◆ **Input rows**
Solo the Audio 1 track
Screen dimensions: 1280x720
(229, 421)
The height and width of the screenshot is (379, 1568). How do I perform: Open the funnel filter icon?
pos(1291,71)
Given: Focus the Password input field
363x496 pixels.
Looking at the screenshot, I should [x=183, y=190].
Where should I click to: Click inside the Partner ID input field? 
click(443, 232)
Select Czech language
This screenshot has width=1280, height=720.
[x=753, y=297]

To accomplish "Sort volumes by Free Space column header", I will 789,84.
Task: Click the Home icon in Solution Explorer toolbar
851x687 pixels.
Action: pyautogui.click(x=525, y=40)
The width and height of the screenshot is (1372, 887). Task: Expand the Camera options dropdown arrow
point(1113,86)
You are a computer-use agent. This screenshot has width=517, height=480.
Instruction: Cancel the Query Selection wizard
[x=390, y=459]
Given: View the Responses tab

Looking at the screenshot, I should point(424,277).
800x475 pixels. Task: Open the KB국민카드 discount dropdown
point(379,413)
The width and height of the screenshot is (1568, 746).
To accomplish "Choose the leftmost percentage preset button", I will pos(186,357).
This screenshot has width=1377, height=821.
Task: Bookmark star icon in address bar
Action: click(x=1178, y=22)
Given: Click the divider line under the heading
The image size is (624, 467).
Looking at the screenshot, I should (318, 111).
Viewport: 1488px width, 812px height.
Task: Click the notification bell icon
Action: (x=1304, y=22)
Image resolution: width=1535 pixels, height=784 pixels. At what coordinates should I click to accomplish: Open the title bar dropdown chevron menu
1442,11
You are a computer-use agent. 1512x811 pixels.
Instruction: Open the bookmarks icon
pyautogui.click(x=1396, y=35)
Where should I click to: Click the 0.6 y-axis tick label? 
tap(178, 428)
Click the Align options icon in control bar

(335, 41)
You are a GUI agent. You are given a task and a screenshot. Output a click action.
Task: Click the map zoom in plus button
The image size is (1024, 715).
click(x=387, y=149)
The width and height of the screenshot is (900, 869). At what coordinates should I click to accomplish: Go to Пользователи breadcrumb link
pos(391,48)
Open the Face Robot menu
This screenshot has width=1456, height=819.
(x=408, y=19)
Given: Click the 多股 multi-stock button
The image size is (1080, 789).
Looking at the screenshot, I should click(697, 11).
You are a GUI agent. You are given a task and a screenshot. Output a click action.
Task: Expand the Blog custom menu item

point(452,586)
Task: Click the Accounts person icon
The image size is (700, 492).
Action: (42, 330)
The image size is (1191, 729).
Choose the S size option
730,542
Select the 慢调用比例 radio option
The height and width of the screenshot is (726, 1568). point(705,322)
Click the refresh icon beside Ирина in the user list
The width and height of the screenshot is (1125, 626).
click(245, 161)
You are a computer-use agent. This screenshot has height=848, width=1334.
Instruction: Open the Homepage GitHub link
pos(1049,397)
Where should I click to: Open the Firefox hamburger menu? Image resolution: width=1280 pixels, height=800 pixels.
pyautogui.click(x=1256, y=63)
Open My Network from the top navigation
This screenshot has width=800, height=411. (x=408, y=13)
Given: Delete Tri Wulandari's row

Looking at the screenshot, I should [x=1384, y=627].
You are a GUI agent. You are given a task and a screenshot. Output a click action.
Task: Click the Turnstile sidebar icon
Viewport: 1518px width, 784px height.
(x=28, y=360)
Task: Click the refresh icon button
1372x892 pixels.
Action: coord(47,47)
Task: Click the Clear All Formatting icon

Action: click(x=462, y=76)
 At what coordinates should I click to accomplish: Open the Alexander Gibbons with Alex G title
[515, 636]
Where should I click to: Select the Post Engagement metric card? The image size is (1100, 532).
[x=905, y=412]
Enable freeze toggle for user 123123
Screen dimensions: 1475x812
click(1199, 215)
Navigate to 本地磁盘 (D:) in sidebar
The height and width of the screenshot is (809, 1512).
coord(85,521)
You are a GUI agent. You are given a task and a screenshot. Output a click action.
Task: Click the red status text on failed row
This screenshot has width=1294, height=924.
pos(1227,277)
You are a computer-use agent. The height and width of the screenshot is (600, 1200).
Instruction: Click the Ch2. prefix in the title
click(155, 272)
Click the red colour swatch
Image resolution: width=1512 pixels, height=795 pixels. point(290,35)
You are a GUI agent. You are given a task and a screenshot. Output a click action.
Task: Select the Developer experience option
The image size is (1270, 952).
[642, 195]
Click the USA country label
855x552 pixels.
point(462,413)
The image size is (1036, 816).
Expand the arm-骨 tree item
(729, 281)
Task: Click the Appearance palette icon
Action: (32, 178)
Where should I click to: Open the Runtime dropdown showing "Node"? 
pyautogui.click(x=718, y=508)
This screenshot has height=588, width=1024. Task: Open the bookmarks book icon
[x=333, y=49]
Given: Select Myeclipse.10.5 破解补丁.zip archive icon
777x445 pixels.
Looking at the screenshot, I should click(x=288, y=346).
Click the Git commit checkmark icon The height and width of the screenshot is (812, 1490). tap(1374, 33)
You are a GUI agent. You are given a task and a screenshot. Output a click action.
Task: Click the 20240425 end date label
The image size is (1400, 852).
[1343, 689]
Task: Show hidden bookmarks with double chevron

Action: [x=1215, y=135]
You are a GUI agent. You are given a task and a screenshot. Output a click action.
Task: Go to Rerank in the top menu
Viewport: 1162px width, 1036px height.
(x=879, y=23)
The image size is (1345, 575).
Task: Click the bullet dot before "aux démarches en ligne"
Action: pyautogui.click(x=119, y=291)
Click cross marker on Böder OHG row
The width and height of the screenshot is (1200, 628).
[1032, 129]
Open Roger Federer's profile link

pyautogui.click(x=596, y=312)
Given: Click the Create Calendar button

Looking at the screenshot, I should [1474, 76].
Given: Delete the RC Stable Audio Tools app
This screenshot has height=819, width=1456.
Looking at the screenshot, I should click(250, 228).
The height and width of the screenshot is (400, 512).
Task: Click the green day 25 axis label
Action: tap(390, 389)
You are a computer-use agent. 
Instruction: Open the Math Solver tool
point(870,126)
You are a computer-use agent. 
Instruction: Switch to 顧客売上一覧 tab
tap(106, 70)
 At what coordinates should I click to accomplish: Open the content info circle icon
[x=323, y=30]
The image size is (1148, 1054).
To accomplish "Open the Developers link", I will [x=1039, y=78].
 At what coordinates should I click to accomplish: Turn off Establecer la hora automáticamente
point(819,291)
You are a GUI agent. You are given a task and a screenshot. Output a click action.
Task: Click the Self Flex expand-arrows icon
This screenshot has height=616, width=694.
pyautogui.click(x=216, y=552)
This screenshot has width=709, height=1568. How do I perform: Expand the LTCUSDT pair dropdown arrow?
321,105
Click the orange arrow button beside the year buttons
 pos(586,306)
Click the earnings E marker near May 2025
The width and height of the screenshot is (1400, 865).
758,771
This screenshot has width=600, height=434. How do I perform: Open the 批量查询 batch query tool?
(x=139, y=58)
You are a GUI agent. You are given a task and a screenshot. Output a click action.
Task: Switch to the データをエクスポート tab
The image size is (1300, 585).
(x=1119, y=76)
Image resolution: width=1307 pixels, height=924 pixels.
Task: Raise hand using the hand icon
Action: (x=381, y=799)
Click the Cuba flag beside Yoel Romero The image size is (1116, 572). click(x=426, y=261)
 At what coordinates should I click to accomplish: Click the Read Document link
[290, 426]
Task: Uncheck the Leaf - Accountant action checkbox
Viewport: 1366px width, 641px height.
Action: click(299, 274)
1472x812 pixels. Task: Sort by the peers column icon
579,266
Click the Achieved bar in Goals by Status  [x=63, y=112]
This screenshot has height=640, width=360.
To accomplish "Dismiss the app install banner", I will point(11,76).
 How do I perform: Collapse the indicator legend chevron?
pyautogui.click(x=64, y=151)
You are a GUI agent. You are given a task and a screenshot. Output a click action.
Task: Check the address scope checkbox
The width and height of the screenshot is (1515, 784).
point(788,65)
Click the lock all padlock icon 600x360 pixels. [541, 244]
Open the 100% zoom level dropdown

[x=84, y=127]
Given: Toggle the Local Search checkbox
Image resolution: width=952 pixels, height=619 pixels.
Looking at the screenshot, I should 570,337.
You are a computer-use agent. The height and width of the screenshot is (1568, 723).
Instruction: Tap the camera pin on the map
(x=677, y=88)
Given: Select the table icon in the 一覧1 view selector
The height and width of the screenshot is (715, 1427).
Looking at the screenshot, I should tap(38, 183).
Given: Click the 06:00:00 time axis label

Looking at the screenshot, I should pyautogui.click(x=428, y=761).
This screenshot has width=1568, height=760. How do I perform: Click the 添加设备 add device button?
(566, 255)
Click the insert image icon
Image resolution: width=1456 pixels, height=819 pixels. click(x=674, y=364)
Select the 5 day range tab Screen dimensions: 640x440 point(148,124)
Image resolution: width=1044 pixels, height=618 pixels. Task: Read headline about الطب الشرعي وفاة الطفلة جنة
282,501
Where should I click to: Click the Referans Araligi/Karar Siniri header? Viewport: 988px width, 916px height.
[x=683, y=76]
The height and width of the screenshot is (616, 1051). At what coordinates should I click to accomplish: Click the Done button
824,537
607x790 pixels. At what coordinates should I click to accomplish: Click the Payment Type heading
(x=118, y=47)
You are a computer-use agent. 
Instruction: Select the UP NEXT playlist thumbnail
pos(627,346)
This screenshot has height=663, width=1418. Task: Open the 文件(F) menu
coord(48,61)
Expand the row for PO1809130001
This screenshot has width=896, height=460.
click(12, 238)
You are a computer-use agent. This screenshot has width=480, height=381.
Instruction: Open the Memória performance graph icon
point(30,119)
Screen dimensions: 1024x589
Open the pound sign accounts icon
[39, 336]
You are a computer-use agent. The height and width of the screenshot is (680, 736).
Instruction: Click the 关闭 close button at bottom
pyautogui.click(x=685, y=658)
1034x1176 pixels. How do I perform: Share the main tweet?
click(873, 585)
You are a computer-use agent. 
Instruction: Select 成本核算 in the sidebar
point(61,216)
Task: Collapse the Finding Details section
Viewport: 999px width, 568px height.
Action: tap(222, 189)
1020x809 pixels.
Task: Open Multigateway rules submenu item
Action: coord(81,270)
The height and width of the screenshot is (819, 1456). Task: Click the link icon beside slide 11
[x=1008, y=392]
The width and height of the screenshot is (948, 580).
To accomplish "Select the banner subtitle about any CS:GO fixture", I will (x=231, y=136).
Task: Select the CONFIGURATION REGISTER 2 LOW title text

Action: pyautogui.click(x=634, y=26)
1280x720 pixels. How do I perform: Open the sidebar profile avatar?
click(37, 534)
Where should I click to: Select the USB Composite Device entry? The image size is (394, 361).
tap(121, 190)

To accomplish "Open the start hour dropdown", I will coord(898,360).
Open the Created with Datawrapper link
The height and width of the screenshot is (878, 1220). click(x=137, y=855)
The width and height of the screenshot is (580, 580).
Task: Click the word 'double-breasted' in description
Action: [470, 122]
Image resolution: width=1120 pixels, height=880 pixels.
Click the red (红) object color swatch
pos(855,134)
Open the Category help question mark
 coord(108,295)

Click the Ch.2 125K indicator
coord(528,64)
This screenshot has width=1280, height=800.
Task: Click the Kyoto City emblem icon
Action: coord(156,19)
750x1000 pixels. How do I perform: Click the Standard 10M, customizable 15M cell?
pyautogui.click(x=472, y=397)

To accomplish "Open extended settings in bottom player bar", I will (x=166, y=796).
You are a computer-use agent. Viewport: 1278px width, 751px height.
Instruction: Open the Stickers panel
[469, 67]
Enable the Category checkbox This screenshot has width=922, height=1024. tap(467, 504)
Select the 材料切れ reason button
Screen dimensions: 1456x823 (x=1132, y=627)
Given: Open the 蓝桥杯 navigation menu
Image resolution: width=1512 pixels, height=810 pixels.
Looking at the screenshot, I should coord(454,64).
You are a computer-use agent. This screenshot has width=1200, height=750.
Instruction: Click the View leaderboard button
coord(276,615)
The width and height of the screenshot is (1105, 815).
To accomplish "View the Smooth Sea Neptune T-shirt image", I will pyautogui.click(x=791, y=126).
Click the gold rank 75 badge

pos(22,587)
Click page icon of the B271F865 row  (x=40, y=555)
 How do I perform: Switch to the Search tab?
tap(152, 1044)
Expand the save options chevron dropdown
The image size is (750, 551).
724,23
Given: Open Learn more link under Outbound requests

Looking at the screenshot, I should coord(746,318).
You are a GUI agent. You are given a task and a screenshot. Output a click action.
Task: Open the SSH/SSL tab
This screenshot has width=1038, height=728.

◆ **What the exercise asks**
Report every line in the listing above that contains the word "options", copying each such line in full.

◆ **Task solution**
The width and height of the screenshot is (1372, 887). Task: Expand the Camera options dropdown arrow
Click the Align options icon in control bar
Expand the save options chevron dropdown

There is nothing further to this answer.